Ricordiamo quanto ci dice Mario Arturo Iannaccone parlando della nascita degli ospedali nel Dizionario elementare di apologetica, cioè che essi furono portati avanti in seno al cristianesimo e che molti chirurghi erano anche dei chierici. Ricordiamo che nelle rogazioni, che erano una cerimonia per impetrare la protezione di Dio contro i flagelli e per proteggere i raccolti, si chiedeva che “a peste, fame et bello, libera nos Domine”.
Insomma, si credeva che effettivamente esisteva una dimensione unica dell’essere umano di cui la Chiesa doveva occuparsi.
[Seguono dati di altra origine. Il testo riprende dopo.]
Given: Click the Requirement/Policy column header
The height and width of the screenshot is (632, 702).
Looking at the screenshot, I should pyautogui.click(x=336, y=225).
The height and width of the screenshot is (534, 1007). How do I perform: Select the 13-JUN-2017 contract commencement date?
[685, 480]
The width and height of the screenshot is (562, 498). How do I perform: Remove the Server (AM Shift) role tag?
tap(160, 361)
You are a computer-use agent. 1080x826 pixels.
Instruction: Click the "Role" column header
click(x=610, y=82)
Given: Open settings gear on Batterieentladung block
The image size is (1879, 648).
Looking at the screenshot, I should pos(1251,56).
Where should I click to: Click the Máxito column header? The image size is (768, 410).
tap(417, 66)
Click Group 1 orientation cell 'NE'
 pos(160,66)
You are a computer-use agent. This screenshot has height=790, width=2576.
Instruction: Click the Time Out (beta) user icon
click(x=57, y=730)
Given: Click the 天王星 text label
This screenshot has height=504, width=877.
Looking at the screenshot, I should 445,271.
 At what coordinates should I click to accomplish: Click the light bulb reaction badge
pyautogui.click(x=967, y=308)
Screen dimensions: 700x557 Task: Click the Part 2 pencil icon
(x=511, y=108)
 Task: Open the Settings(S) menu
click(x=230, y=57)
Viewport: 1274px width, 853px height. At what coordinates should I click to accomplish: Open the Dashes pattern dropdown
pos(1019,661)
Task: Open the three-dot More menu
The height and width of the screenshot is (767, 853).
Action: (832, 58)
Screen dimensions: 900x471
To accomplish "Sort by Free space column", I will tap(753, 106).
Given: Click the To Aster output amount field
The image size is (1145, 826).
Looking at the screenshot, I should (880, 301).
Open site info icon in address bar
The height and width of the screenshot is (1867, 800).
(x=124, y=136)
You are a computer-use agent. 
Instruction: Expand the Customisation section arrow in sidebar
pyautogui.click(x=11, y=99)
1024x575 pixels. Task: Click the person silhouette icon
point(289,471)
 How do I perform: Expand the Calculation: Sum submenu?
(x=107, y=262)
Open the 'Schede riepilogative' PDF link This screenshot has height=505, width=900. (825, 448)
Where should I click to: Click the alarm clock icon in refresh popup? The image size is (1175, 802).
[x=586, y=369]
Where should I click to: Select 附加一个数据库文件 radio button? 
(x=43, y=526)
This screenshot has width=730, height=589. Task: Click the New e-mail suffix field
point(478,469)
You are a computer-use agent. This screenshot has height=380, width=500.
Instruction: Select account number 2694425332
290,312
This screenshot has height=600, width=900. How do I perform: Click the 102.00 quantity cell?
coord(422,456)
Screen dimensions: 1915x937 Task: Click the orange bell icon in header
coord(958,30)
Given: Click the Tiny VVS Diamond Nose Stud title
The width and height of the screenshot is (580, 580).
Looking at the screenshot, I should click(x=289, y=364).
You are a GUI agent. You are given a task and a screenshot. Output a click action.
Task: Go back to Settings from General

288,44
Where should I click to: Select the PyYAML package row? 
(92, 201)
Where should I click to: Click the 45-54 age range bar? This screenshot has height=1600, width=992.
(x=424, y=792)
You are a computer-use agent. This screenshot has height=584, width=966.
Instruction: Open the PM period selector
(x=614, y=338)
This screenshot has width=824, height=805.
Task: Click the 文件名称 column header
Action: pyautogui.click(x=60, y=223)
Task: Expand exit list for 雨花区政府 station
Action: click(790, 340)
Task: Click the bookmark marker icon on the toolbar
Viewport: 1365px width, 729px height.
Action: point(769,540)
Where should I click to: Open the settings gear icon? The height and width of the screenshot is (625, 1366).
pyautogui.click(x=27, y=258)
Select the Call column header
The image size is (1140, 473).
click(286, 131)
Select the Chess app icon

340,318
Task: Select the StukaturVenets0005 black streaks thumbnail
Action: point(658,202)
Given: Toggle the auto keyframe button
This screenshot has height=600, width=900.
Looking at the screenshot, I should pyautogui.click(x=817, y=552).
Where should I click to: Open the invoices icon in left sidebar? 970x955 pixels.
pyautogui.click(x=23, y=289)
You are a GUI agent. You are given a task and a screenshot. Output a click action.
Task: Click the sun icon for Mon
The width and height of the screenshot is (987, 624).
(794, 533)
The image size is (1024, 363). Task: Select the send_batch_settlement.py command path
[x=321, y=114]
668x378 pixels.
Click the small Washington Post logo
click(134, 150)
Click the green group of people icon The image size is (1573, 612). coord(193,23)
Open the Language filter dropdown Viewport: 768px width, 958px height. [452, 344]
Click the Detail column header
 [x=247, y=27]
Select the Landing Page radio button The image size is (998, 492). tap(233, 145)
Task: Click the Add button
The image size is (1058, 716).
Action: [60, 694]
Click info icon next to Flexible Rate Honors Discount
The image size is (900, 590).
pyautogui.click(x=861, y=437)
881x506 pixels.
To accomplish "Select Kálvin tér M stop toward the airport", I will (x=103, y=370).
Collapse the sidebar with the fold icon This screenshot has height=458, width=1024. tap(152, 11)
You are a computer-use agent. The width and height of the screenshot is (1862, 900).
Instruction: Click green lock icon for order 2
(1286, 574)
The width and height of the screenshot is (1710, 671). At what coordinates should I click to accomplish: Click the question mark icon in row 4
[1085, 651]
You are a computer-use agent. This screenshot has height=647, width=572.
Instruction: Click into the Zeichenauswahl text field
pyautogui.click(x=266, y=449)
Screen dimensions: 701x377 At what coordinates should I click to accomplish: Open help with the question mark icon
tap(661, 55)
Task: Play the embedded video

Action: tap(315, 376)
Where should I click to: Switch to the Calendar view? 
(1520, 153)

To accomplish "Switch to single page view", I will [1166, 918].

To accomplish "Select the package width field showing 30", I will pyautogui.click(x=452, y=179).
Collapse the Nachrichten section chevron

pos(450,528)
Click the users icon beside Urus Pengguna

Ricordiamo il bel dipinto del pittore Carlo Saraceni, “San Carlo Borromeo comunica un appestato”, in cui si vede il santo che con altri chierici si avvicinano al letto di un malato di peste per portargli l’eucarestia. Ora, nessuno avrebbe consigliato ai nostri tempi ad un sacerdote di avvicinarsi ad un malato di covid senza le opportune protezioni, ma ancora crediamo che lo spirito è superiore alla materia? Paolo VI, nella sua allocuzione conclusiva del Concilio Vaticano II (7 dicembre 1965) diceva che “per conoscere l’uomo, l’uomo vero, l’uomo integrale, bisogna conoscere Dio”. Ma sembra oggi che divinizziamo l’umano.
La pandemia di covid ci ha mostrato con ancora più forza a quale livello sia la crisi della fede, una fede che oramai sembra debitrice della scienza e non il contrario. Sembra di ascoltare il grido di Herman Hesse:
“Non ho mai vissuto senza religione e non potrei mai vivere un singolo giorno senza di essa. Ma per tutta la mia vita ho fatto a meno della Chiesa. Questa ammirevole chiesa cattolica è ai miei occhi degna di riverenza soltanto da lontano. Non appena mi avvicino odora, come tutte le istituzioni umane, di un forte odore di sangue, potere, politica e perdita di individualità. Io credo in una indistruttibile religione che è oltre, dentro e sopra le creature”.
La Chiesa è divenuta oramai irrilevante. Eugenio Scalfari diceva:
“Anche la scienza, a differenza della filosofia, cerca la verità ultima, non maneggiando idee, concetti, parole, ma usando numeri, formule, equazioni, potenze. La scommessa della scienza è di scoprire la chiave capace di aprire tutte le porte, fino all’ultima che custodisce il numero d’oro, la formula finale, la legge che chiarisce e svela l’ultima incognita. Ecco perché la Chiesa non si sente insidiata dalla scienza: perseguono infatti lo stesso obiettivo”.
Ma, come gli ribatteva Roberto Buffagni nel Dizionario elementare del pensiero pericoloso, la verità, specie la verità ultima, è termine filosofico e non è oggetto della investigazione scientifica che si occupa di certezze verificabili.
Insomma, la Chiesa ha appaltato alla scienza la risposta ultima ai nostri perché? Nella Fides et Ratio (1998) Giovanni Paolo II esordiva: “La fede e la ragione sono come le due ali con le quali lo spirito umano s'innalza verso la contemplazione della verità”. Risuona con sempre più forza quanto Gesù dice: “Che giova infatti all'uomo guadagnare il mondo intero, se poi perde la propria anima?”. Ci sembra che oggi l’anima, lo spirito, siano concetti utili per alimentare un mercato fiorente di filosofie e religioni alternative ma che esse abbiano perso il loro posto d’onore, come fondamento cristiano, nel cuore della nostra civiltà.